Saved data entries
++++++++++

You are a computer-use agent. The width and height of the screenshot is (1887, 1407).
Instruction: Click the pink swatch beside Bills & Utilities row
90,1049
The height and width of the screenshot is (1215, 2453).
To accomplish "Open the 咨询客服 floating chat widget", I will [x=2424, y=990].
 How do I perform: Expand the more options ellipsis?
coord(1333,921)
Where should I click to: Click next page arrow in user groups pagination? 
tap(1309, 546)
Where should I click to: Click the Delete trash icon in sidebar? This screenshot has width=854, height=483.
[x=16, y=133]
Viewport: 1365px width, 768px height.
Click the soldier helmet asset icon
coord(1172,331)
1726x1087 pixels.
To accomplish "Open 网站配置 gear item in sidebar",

++++++++++

INSTRUCTIONS TO FOLLOW:
Your task is to reproduce exactly the lines that begin with the one containing "Where should I click to: Click the" and continue to the end of the data, both ends included.

ANSWER FOR THE TASK:
Where should I click to: Click the Delete trash icon in sidebar? This screenshot has width=854, height=483.
[x=16, y=133]
Viewport: 1365px width, 768px height.
Click the soldier helmet asset icon
coord(1172,331)
1726x1087 pixels.
To accomplish "Open 网站配置 gear item in sidebar",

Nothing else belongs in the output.